JusticeBot: A Methodology for Building Augmented Intelligence Tools for Laypeople to Increase Access to Justice
This addresses access to justice for laypeople by providing tools to explore legal rights, though it is incremental as it builds on existing reasoning methods.
The paper tackles the problem of laypeople struggling with legal issues by introducing the JusticeBot methodology, which builds legal decision support tools using a hybrid case-based and rule-based reasoning approach, resulting in a deployed version for landlord-tenant disputes used by thousands of individuals.

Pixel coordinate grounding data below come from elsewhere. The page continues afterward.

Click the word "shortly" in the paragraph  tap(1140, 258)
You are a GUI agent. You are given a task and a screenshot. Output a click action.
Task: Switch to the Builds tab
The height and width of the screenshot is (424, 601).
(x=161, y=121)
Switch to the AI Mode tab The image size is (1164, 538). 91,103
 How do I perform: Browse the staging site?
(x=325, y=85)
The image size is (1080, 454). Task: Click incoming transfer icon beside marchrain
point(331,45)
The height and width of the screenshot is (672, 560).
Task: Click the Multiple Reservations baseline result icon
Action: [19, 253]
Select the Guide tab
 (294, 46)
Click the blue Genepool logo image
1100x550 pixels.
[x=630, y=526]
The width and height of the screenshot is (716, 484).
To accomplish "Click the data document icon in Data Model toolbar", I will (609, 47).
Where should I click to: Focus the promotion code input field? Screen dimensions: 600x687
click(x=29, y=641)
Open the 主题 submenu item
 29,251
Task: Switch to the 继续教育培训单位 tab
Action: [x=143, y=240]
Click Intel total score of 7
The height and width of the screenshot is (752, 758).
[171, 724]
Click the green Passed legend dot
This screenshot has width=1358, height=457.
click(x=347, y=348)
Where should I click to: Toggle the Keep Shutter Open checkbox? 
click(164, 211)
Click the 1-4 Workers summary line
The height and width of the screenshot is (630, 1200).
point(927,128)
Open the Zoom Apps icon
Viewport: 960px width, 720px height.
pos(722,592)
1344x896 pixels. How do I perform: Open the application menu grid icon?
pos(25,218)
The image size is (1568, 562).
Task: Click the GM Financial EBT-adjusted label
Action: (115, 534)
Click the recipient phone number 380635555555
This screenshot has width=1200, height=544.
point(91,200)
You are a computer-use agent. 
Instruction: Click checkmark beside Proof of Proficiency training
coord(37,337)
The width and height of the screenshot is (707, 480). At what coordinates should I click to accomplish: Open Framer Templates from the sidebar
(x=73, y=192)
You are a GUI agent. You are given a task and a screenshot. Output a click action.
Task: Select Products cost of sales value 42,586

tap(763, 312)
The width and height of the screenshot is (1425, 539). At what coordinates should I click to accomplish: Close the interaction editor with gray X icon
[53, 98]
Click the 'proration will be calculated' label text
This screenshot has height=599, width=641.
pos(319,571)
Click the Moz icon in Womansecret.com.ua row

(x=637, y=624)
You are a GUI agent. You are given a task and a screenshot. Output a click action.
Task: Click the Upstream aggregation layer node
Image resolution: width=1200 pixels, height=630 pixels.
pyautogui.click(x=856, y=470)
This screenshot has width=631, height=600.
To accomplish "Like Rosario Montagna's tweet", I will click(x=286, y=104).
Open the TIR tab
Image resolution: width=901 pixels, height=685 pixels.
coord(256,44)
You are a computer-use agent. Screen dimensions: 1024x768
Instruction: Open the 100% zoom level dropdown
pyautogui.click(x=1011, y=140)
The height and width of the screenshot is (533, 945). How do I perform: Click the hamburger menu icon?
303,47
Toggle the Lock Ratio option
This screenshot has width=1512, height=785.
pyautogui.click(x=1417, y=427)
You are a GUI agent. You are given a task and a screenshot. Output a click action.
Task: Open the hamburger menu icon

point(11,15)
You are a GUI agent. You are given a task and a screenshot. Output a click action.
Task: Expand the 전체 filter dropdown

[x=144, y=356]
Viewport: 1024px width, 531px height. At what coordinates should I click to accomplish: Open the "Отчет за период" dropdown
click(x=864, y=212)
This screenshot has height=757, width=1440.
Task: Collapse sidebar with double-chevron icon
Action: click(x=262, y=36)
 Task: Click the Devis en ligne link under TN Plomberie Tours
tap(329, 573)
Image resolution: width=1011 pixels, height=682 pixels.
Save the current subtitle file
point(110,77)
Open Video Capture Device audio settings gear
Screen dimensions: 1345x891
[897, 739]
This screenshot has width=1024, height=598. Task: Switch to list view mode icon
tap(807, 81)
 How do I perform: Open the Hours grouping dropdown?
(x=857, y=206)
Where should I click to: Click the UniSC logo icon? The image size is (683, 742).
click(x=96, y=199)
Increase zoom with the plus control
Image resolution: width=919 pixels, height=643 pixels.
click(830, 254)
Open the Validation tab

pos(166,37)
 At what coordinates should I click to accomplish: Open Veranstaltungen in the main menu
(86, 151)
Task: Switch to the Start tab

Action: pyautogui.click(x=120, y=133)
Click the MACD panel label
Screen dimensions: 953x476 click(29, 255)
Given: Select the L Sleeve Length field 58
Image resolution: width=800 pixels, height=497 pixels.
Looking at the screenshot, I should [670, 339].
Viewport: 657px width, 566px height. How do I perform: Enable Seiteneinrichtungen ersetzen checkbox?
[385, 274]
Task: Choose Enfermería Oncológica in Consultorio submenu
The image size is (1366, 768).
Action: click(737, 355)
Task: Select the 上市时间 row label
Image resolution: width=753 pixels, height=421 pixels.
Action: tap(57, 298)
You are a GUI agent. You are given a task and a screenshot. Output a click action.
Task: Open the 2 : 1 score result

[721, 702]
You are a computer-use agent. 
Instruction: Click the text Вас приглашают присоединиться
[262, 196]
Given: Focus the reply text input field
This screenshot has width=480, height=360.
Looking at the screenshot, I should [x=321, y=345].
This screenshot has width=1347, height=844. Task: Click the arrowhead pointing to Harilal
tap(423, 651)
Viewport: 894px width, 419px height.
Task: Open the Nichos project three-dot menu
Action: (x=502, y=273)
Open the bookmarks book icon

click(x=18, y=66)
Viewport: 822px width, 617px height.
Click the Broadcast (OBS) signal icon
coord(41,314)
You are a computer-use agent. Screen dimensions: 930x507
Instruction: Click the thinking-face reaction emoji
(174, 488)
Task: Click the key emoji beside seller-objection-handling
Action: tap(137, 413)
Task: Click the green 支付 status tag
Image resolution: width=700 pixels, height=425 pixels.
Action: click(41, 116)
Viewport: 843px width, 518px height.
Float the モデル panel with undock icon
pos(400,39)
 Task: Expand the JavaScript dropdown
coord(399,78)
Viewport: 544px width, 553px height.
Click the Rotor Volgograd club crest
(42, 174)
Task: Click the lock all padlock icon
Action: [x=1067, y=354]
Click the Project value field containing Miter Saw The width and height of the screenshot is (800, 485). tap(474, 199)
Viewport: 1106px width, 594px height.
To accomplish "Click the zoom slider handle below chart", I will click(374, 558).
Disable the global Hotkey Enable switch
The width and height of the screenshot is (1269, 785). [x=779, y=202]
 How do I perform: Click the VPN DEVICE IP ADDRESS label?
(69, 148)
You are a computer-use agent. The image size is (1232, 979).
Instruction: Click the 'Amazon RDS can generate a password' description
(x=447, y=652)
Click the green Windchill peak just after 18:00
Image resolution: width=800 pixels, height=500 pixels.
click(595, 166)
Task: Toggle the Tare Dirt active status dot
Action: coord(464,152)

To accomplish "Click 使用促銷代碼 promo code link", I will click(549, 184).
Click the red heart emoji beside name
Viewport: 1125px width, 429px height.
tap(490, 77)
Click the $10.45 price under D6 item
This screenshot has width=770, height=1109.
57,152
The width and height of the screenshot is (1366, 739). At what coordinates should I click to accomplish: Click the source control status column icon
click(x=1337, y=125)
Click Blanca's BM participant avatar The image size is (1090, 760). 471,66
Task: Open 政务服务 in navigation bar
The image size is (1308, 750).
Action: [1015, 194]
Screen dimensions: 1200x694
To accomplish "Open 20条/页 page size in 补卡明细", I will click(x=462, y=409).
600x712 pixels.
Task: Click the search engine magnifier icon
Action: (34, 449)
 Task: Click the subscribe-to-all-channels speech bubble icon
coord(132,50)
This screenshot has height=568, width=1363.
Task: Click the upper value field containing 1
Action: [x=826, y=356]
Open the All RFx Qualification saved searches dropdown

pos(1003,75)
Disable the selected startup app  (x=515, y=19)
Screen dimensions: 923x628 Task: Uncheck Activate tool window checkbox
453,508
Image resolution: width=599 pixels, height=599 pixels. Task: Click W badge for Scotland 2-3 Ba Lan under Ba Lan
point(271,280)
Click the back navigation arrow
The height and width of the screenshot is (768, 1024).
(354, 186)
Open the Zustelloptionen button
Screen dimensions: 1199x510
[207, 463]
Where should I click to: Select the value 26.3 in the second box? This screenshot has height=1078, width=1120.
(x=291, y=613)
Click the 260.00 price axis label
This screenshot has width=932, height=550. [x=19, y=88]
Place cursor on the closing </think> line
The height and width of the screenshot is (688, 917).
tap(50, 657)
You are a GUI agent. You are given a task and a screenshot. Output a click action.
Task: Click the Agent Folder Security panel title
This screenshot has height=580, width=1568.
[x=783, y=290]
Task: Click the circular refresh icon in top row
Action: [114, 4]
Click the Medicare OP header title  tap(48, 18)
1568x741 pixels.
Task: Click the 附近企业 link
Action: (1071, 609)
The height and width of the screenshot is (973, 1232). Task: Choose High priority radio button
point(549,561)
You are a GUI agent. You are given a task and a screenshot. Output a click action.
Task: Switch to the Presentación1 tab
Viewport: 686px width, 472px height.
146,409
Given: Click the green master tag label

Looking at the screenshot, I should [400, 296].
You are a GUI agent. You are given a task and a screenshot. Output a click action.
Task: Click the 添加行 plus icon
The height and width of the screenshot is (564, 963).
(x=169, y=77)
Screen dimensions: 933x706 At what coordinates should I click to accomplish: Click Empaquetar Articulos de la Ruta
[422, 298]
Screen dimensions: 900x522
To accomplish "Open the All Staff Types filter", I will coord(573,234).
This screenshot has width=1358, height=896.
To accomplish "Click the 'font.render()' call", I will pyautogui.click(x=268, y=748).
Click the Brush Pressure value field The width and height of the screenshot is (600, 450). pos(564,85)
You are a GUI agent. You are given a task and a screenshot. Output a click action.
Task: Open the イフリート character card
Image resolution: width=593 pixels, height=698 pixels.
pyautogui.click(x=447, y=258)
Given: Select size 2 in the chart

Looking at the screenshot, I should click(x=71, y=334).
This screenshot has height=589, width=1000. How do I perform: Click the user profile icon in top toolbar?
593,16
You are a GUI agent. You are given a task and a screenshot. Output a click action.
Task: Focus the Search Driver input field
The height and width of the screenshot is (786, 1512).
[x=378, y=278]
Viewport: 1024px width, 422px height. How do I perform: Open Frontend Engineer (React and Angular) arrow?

Laypeople (i.e. individuals without legal training) may often have trouble resolving their legal problems. In this work, we present the JusticeBot methodology. This methodology can be used to build legal decision support tools, that support laypeople in exploring their legal rights in certain situations, using a hybrid case-based and rule-based reasoning approach. The system ask the user questions regarding their situation and provides them with legal information, references to previous similar cases and possible next steps. This information could potentially help the user resolve their issue, e.g. by settling their case or enforcing their rights in court. We present the methodology for building such tools, which consists of discovering typically applied legal rules from legislation and case law, and encoding previous cases to support the user. We also present an interface to build tools using this methodology and a case study of the first deployed JusticeBot version, focused on landlord-tenant disputes, which has been used by thousands of individuals.